### Work request:
Produce a verbatim copy of the data below that contains no pictures.

== Study material ==

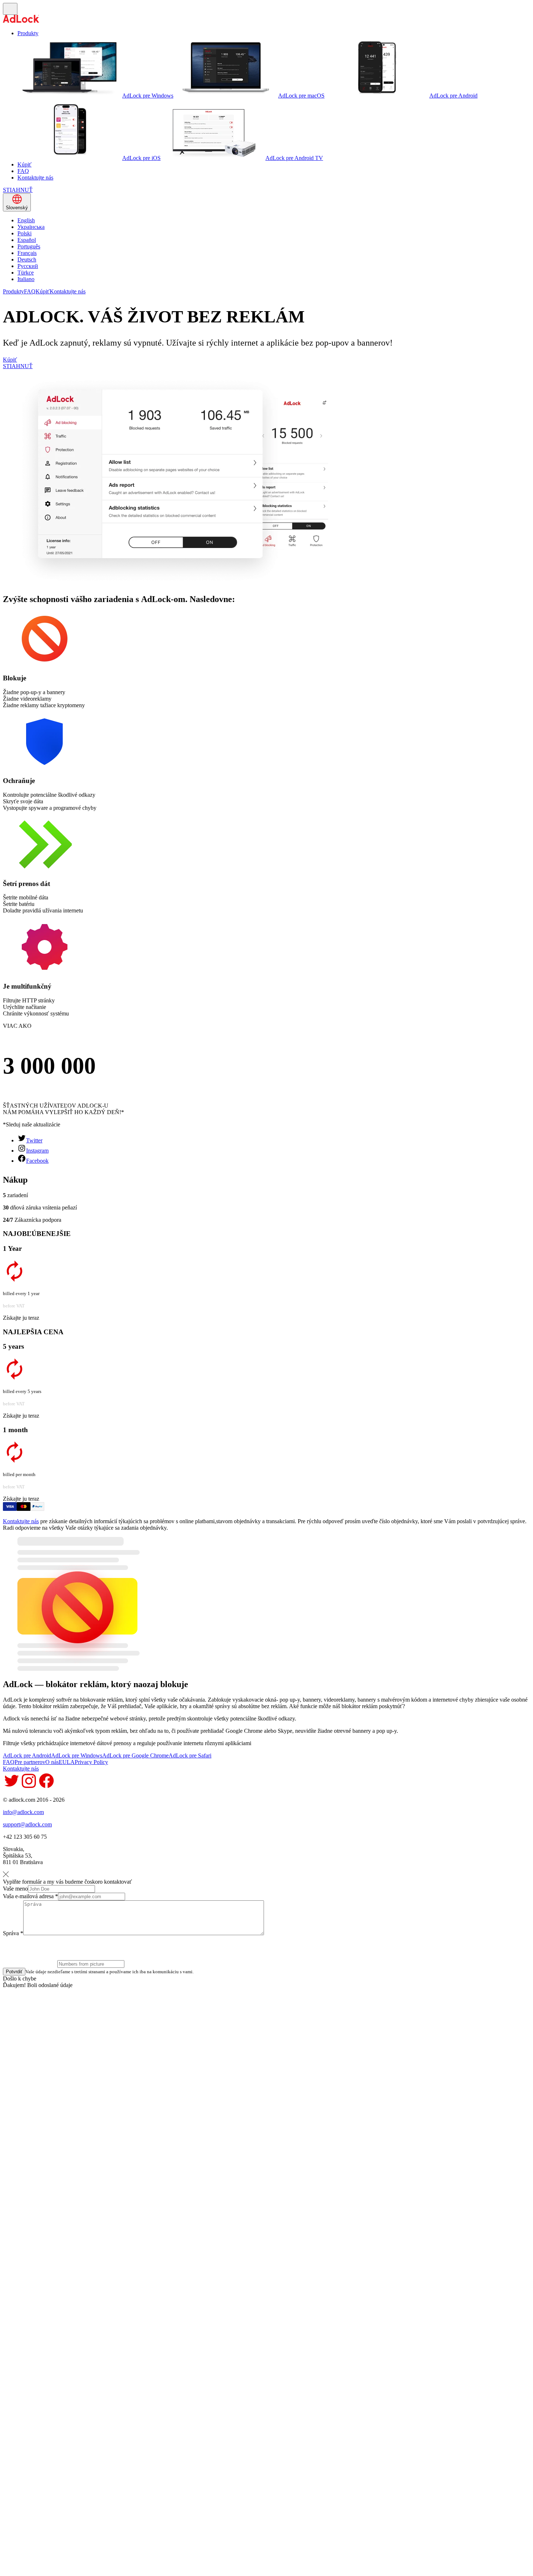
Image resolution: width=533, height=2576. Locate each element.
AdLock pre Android (453, 95)
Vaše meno (15, 1888)
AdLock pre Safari (190, 1755)
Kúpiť (24, 164)
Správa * (13, 1933)
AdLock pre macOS (301, 95)
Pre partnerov (30, 1762)
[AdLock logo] (21, 21)
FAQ (23, 171)
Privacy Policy (91, 1762)
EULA (67, 1762)
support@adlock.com (27, 1824)
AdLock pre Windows (147, 95)
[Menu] (10, 9)
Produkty (27, 33)
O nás (52, 1762)
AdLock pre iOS (141, 158)
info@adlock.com (23, 1812)
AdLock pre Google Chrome (135, 1755)
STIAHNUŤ (18, 190)
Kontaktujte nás (35, 177)
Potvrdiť (14, 1971)
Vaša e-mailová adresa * (30, 1896)
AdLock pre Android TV (294, 158)
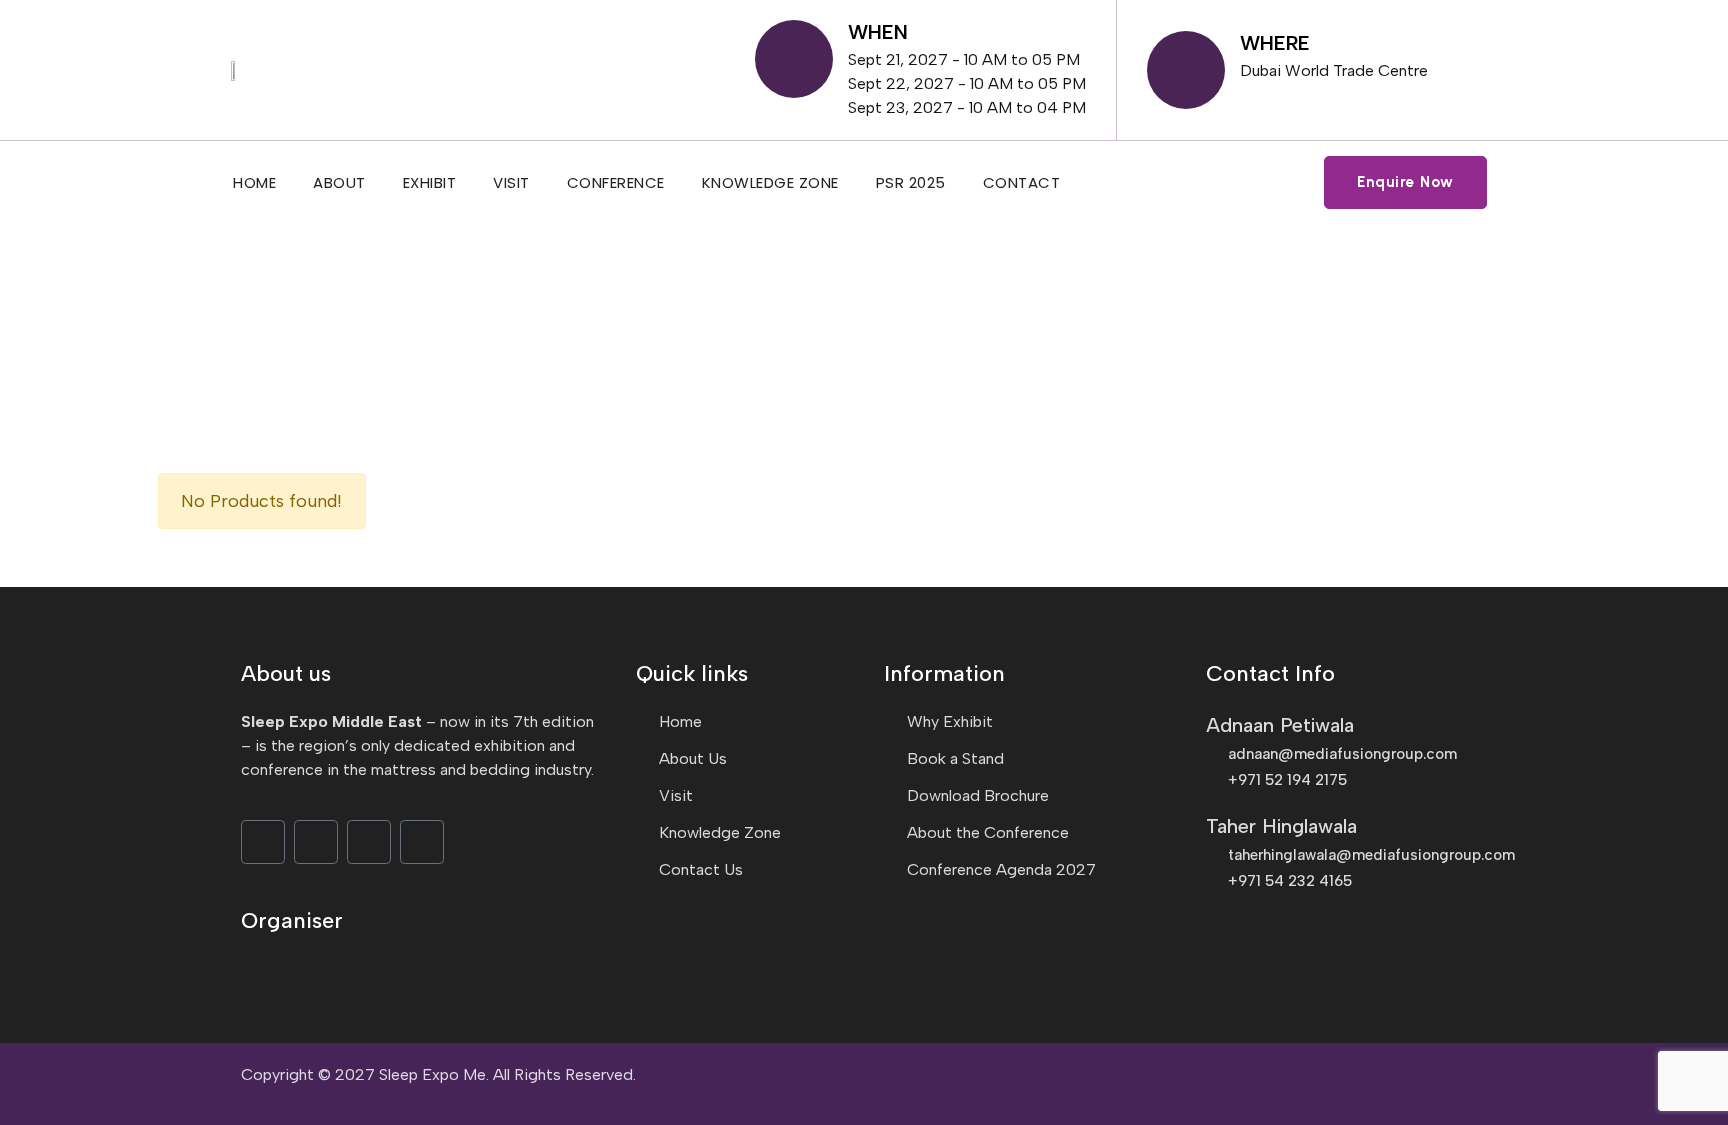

===

### Solution to this exercise:
Image resolution: width=533, height=2576. Locate each element.
AdLock pre Android (453, 95)
Vaše meno (15, 1888)
AdLock pre Safari (190, 1755)
Kúpiť (24, 164)
Správa * (13, 1933)
AdLock pre macOS (301, 95)
Pre partnerov (30, 1762)
[AdLock logo] (21, 21)
FAQ (23, 171)
Privacy Policy (91, 1762)
EULA (67, 1762)
support@adlock.com (27, 1824)
AdLock pre Windows (147, 95)
[Menu] (10, 9)
Produkty (27, 33)
O nás (52, 1762)
AdLock pre iOS (141, 158)
info@adlock.com (23, 1812)
AdLock pre Google Chrome (135, 1755)
STIAHNUŤ (18, 190)
Kontaktujte nás (35, 177)
Potvrdiť (14, 1971)
Vaša e-mailová adresa * (30, 1896)
AdLock pre Android TV (294, 158)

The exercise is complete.